# TAREFAS A FAZER:
1 > No voto sobre a prestação de contas, a que cargo a candidata concorreu nas Eleições de 2022?
2 > Diga se cada afirmação abaixo está de acordo com o voto sobre a prestação de contas, respondendo sim ou não e citando as palavras do texto que decidem a questão.
(a) O órgão técnico apontou despesas pagas com recursos do FEFC sem comprovação, no total de R$ 92.990,00.
(b) Segundo a candidata, a Gráfica e Editora Relâmpago emitiu as notas fiscais com o conhecimento dela.
(c) A nota fiscal nº 17430 foi emitida em 26.09.2022.
3 > Prossiga o voto sobre a prestação de contas a partir da última frase apresentada.

# TRECHO DA PÁGINA:
PCE - 0603240-85.2022.6.21.0000 - Voto Relator(a) - Sessão: 14/08/2024 00:00 a 15/08/2024 23:59

VOTO

Trata-se de prestação de contas apresentada por GISLAINE DE FÁTIMA SCHMIDT PRATE PIRES, candidata não eleita ao cargo de deputada federal, referente à arrecadação e ao dispêndio de recursos de campanha nas Eleições de 2022.

Examinadas as contas, o órgão técnico apontou irregularidades no recebimento e utilização de recursos de origem não identificada, na monta de R$ 10.690,00; e ausência de comprovação de despesas pagas com recursos do Fundo Especial de Financiamento de Campanha (FEFC), relativas a contratações de serviços de militância e publicidade por materiais impressos, no total de R$ 92.990,00.

Passo a análise.

1. Dos Recursos de Origem Não Identificada

O órgão técnico, mediante confronto com duas notas fiscais eletrônicas, emitidas em nome da candidata e disponibilizadas no sistema DivulgaCandContas, identificou despesas não declaradas na prestação de contas, na quantia de R$ 10.690,00:

Sobre o apontamento, a candidata alegou que (ID 45511982):

3.1 As notas fiscais eletrônicas Nº17430 e Nº17449 foram emitidas pela GRÁFICA E EDITORA RELÂMPAGO, sem o conhecimento da candidata. Efetivamente constaram 02 (duas) Notas Fiscais em relação à empresa: 17430 no valor de R$ 9.800,00 (nove mil e oitocentos reais) emitida em 26.09.2022, aparentemente omitida na prestação de contas, e outra no valor de R$ 17449 no valor de 890,00 (oitocentos e noventa reais) emitida em 27.09.2022. Ocorre que, referidas notas foram emitidas equivocadamente pela referida prestadora de serviço, não tendo sido realizada diligência do contador para aferir a emissão das notas. eis que as mesmas não foram apresentadas para pagamento. Temos pois que não houve omissão de registros financeiros no Sistema de Prestação de Contas Eleitoral (SPCE - Cadastro), pois o fornecedor, de forma equivocada, emitiu as notas sem comunicar a candidata. Assim, não há de se falar em suposto “Recurso de Origem não Identificada” sujeito a recolhimento ao Tesouro Nacional, uma vez que não foi utilizado qualquer valor advindo do Fundo Especial de Financiamento de Campanha-FEFC .

# TRECHO DOS DADOS:
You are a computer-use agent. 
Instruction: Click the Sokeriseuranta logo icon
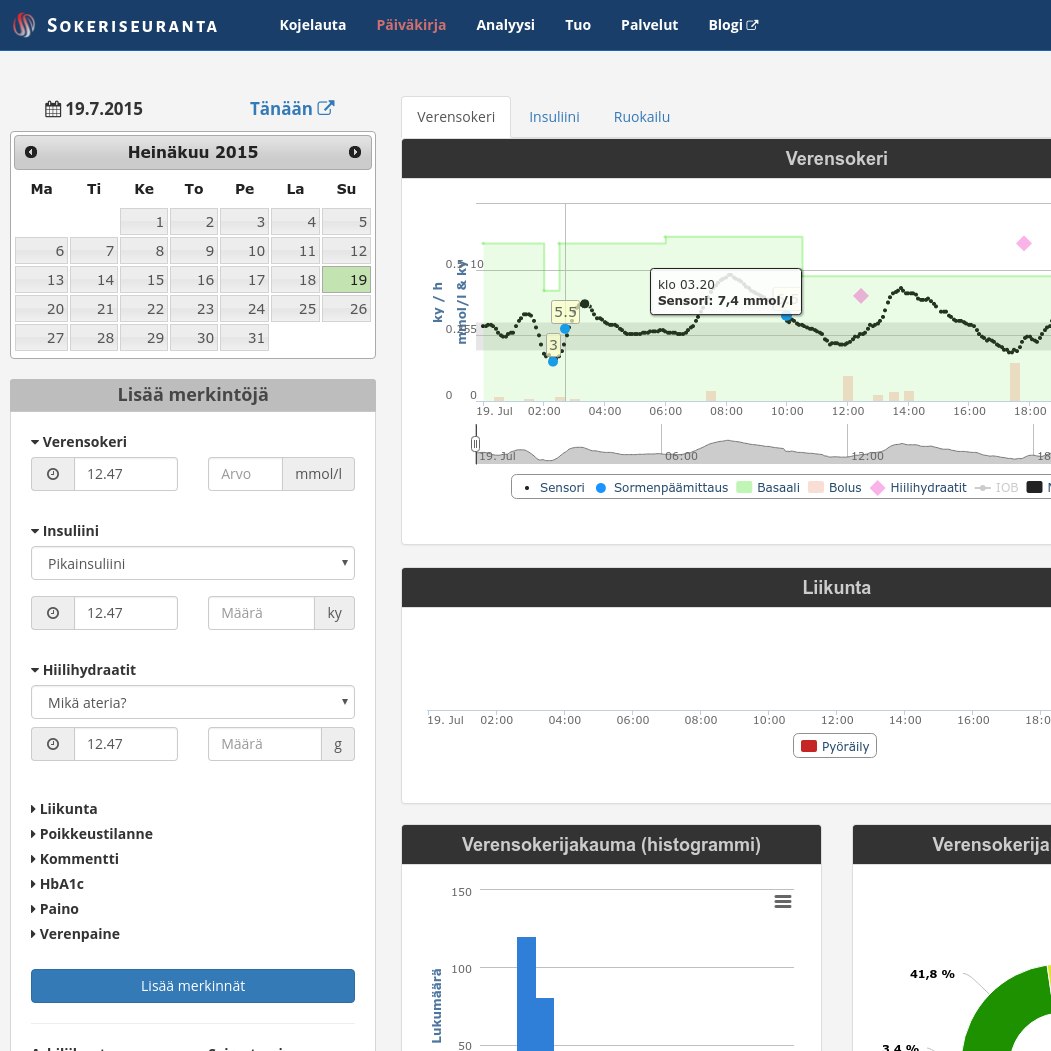24,25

# LISTA DE RESPOSTAS:
1 > Ao cargo de deputada federal, sem ter sido eleita.

2 >
(a) Sim: "ausência de comprovação de despesas pagas com recursos do Fundo Especial de Financiamento de Campanha (FEFC), relativas a contratações de serviços de militância e publicidade por materiais impressos, no total de R$ 92.990,00".
(b) Não: "foram emitidas pela GRÁFICA E EDITORA RELÂMPAGO, sem o conhecimento da candidata".
(c) Sim: "17430 no valor de R$ 9.800,00 (nove mil e oitocentos reais) emitida em 26.09.2022".

3 >
 

Ocorre que esta Corte já assentou, a respeito de emissão de notas fiscais com a anotação alegadamente equivocada do CNPJ da campanha, que “o procedimento correto para regularizar a situação seria a candidata buscar o cancelamento das notas junto ao estabelecimento comercial, tal como dispõem os arts. 59 e 92, § 6º, da Resolução TSE n. 23.607/19” (REl n. 0600485-67.2020.6.21.0062, Relator: Des. Eleitoral Amadeo Henrique Ramella Buttelli, julgado em 23.9.2021), providência não demonstrada nos autos.

Assim, diante da constatação de gastos em cruzamento de informações pela Justiça Eleitoral, está caracterizada a omissão de registro de despesas, infringindo o disposto no art. 53, inc. I, al. “g”, da Resolução TSE n. 23.607/19, que impõe que a prestação de contas deva ser composta das informações relativas a todos os gastos eleitorais, devidamente especificados.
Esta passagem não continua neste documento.